In the following, the configurations shown in the diagram are considered. Let always $K= 2$ hold.
In the case that the number $Z$ of zeros is less than the number $N$ of poles, the corresponding time signal $y(t)$ can be determined directly by applying the residue theorem .
In this case,
- $$y(t) = \sum_{i=1}^{I} \left \{ Y_{\rm L}(p)\cdot (p - p_{{\rm x}i})\cdot {\rm e}^{\hspace{0.05cm}p \hspace{0.05cm}t} \bigg |_{p \hspace{0.05cm}= \hspace{0.05cm}p_{{\rm x}i}} \right \} \hspace{0.05cm}$$ apllies.
$I$ indicates the number of distinguishable poles; $I = N$ holds for all given constellations.
Please note:
- The exercise belongs to the chapter Inverse Laplace Transform.

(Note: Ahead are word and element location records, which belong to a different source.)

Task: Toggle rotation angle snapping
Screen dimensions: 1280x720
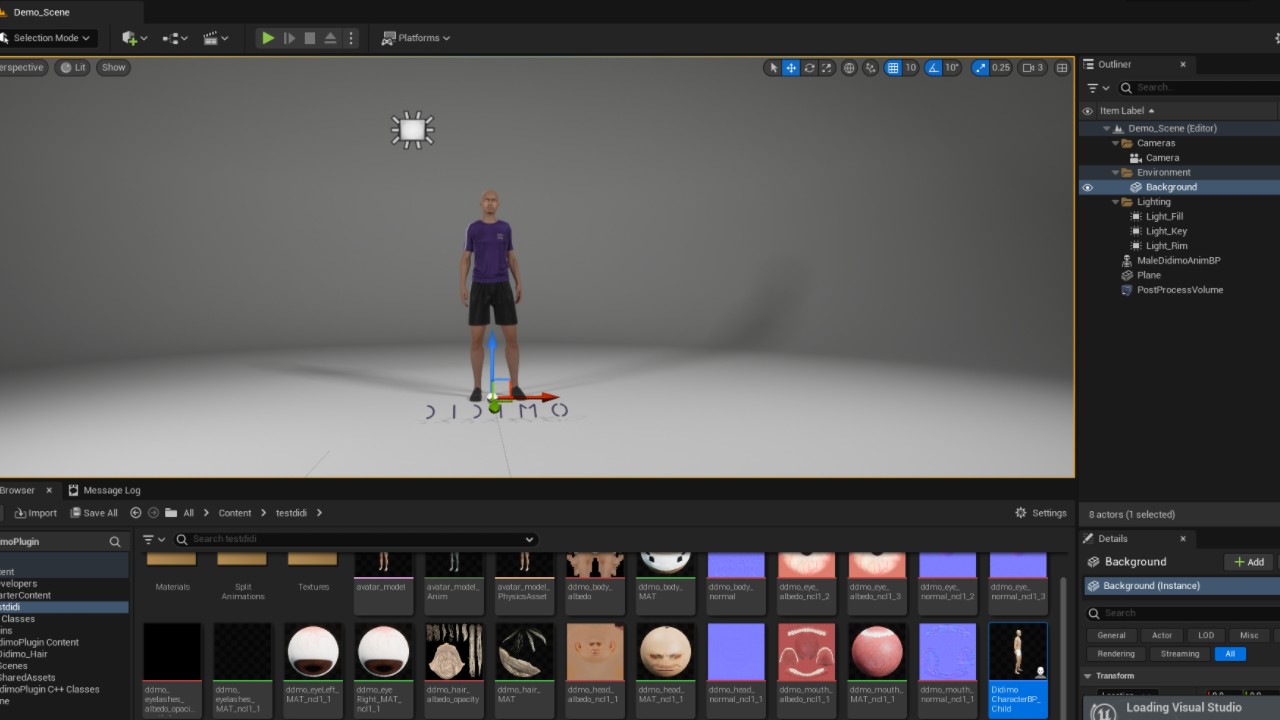Action: 933,68
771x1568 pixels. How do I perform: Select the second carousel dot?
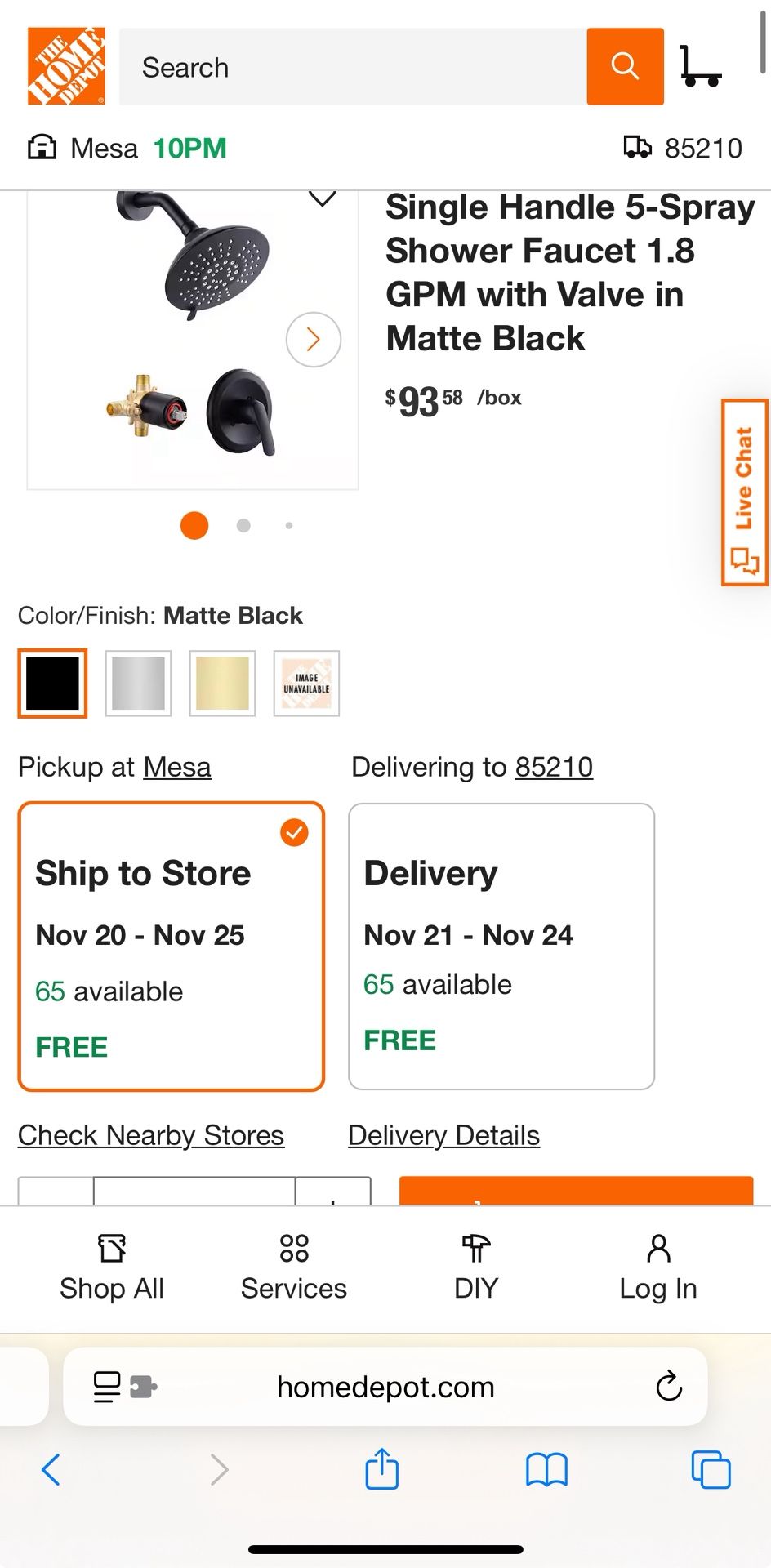tap(243, 526)
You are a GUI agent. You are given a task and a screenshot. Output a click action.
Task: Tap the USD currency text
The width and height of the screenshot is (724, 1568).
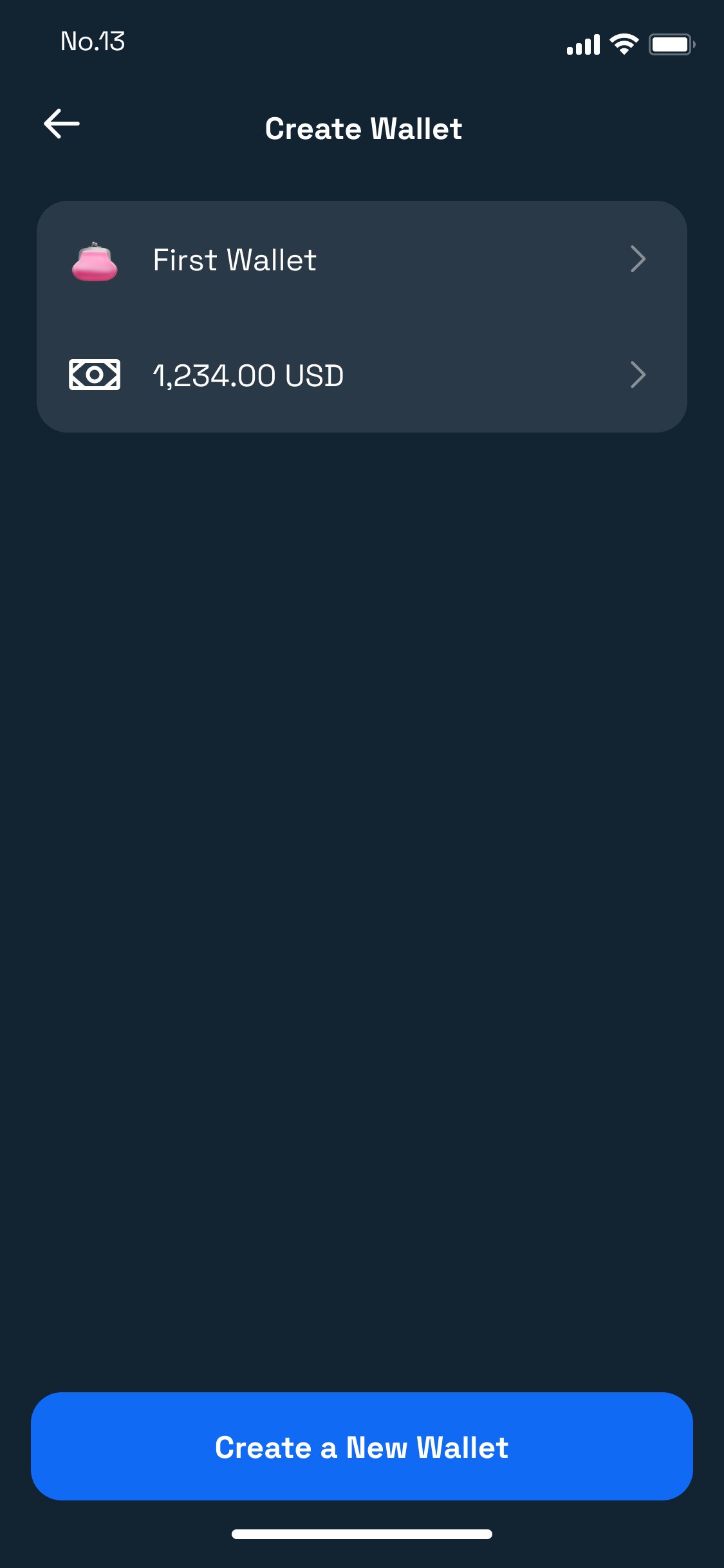tap(315, 376)
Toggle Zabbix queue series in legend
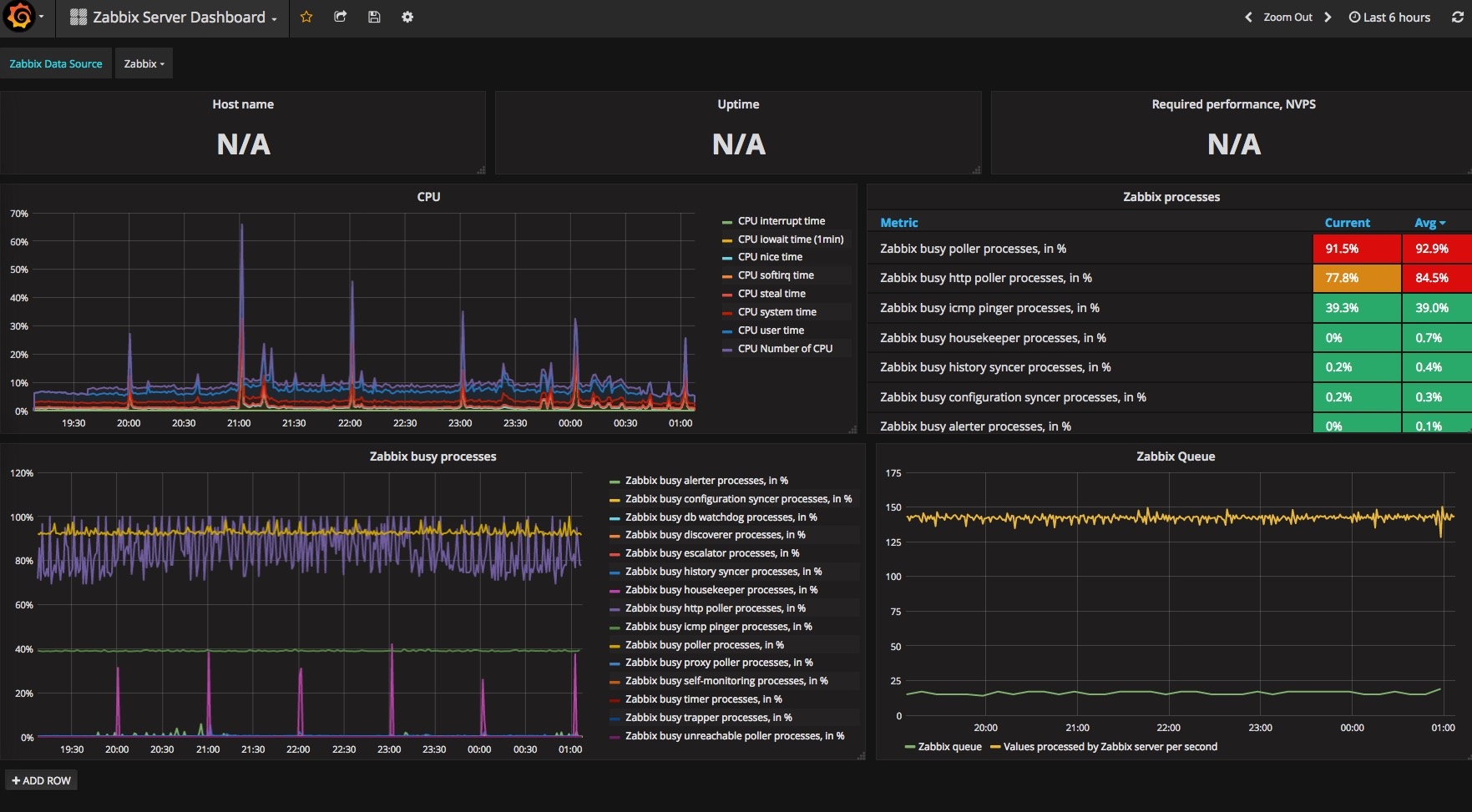This screenshot has width=1472, height=812. coord(949,747)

- If the time signal $y(t)$ is complex, then $Y_{\rm L}(p)$ cannot be realized as a circuit. However, the application of the residue theorem is still possible.
- The complex frequency $p$, the zeros $p_{{\rm o}i}$ as well as the poles $p_{{\rm x}i}$ each describe normalized quantities without units in this exercise.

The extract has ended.